> Exercise description
Word for word, return the lines from the top of the listing to the line containing "Screen dimensions: 1025x652", both ends included, and no others.

■ ■ ■ ■ ■

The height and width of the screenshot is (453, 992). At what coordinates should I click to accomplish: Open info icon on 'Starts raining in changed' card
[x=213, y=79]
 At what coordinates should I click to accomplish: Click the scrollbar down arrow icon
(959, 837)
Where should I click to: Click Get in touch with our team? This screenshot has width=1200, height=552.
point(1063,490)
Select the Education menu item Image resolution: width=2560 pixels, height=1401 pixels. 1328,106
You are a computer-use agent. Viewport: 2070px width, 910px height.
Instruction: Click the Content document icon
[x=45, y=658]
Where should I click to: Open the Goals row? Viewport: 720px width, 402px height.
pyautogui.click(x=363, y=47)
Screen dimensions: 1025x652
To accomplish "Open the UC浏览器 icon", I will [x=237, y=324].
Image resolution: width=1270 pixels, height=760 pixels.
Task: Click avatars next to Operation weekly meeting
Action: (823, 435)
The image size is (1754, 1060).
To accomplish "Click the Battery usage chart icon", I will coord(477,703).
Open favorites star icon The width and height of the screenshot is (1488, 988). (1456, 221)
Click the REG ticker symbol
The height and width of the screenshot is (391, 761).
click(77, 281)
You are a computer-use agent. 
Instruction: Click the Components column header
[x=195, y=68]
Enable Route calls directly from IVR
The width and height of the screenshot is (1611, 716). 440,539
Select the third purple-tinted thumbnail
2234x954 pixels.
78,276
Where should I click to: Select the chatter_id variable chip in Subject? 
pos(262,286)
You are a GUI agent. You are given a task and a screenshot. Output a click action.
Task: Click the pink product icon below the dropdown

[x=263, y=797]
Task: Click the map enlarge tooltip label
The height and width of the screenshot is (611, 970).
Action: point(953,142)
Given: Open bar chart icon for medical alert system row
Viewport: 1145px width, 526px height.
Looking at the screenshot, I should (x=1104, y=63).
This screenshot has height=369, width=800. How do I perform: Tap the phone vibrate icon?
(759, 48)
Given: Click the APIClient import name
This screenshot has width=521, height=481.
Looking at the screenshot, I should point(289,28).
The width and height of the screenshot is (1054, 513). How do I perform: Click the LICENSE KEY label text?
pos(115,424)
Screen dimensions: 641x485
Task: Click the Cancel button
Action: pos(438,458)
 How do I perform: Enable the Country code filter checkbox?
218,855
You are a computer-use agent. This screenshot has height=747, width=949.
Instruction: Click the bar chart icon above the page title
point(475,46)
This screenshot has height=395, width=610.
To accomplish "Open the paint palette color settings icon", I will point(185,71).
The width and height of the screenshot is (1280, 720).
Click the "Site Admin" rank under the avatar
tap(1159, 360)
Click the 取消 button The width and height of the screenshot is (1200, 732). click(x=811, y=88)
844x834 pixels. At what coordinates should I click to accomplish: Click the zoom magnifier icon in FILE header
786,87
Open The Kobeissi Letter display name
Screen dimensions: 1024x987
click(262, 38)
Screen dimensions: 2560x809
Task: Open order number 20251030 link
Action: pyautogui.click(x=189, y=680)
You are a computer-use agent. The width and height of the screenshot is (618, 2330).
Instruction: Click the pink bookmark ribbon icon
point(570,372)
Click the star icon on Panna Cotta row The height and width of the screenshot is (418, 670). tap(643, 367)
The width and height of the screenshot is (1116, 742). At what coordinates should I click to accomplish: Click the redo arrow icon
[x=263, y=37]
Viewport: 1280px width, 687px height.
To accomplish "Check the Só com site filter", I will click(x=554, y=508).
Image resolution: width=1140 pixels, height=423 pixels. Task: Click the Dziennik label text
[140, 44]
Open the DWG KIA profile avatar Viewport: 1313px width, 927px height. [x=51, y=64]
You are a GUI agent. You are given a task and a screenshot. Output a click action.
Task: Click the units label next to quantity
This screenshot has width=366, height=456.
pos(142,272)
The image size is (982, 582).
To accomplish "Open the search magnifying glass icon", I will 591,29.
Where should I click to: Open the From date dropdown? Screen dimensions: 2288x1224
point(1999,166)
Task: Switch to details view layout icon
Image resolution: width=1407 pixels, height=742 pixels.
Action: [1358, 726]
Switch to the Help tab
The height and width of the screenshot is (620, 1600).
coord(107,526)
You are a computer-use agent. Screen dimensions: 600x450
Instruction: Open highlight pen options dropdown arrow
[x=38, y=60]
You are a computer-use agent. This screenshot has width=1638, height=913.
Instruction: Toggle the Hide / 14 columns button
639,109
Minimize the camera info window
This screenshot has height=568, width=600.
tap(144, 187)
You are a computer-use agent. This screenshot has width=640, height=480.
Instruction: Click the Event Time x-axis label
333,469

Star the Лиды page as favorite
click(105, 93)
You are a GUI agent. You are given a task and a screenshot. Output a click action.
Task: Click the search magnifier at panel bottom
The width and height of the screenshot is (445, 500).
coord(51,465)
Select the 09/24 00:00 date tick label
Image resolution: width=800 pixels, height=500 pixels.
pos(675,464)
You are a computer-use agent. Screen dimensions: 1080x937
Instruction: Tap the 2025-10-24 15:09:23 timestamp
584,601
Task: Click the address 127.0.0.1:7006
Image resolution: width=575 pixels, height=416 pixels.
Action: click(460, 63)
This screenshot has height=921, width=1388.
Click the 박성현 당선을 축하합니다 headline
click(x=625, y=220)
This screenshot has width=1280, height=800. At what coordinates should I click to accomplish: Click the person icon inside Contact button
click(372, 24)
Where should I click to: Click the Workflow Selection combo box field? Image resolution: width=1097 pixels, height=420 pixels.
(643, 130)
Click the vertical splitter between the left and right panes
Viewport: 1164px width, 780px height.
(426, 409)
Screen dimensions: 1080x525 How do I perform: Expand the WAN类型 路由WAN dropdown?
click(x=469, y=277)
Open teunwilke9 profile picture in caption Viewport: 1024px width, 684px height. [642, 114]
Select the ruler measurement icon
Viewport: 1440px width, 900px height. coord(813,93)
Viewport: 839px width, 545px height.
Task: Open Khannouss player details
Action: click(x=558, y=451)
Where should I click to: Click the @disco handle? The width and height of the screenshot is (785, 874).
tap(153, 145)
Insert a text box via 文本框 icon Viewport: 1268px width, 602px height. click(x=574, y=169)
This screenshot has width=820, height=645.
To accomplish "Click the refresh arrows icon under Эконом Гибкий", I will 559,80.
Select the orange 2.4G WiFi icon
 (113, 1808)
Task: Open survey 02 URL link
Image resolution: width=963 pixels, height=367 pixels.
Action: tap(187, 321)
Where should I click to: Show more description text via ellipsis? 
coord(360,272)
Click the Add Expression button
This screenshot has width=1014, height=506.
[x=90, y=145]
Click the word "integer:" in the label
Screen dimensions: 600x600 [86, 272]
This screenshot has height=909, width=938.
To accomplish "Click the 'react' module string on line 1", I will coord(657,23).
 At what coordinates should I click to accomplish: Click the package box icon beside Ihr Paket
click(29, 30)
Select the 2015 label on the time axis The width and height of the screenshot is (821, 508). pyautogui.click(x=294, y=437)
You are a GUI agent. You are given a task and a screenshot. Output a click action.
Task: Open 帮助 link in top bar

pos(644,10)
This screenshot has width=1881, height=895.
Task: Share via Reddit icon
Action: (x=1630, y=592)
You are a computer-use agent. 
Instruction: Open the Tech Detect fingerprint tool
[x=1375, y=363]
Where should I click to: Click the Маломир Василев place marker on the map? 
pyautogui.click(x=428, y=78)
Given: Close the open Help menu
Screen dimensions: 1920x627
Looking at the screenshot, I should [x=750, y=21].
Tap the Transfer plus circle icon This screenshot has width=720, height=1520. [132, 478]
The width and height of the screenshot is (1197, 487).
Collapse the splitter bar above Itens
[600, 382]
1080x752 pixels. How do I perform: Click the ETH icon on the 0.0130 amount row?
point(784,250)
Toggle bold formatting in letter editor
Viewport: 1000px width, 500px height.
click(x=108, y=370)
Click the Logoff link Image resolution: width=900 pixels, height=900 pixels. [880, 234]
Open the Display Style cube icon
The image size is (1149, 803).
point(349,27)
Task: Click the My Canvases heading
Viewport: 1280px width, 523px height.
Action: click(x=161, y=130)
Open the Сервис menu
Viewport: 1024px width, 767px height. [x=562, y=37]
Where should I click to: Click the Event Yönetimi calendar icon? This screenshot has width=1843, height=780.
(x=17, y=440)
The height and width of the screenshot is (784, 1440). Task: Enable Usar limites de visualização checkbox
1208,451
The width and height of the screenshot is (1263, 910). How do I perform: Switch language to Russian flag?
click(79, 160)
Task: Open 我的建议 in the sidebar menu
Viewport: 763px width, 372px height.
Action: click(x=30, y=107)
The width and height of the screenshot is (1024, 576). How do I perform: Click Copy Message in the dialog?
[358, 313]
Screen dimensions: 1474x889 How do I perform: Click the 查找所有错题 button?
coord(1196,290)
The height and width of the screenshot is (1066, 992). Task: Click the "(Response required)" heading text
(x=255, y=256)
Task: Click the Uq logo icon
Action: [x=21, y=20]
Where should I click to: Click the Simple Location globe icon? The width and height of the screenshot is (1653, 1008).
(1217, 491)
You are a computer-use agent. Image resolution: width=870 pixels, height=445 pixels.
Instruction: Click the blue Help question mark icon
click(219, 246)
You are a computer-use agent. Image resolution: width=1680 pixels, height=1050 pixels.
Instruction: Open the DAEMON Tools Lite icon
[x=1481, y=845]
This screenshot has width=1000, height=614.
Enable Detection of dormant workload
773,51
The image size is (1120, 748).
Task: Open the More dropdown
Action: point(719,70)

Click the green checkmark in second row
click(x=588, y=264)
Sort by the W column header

■ ■ ■ ■ ■

> Answer to the problem
The height and width of the screenshot is (453, 992). At what coordinates should I click to accomplish: Open info icon on 'Starts raining in changed' card
[x=213, y=79]
 At what coordinates should I click to accomplish: Click the scrollbar down arrow icon
(959, 837)
Where should I click to: Click Get in touch with our team? This screenshot has width=1200, height=552.
point(1063,490)
Select the Education menu item Image resolution: width=2560 pixels, height=1401 pixels. 1328,106
You are a computer-use agent. Viewport: 2070px width, 910px height.
Instruction: Click the Content document icon
[x=45, y=658]
Where should I click to: Open the Goals row? Viewport: 720px width, 402px height.
pyautogui.click(x=363, y=47)
Screen dimensions: 1025x652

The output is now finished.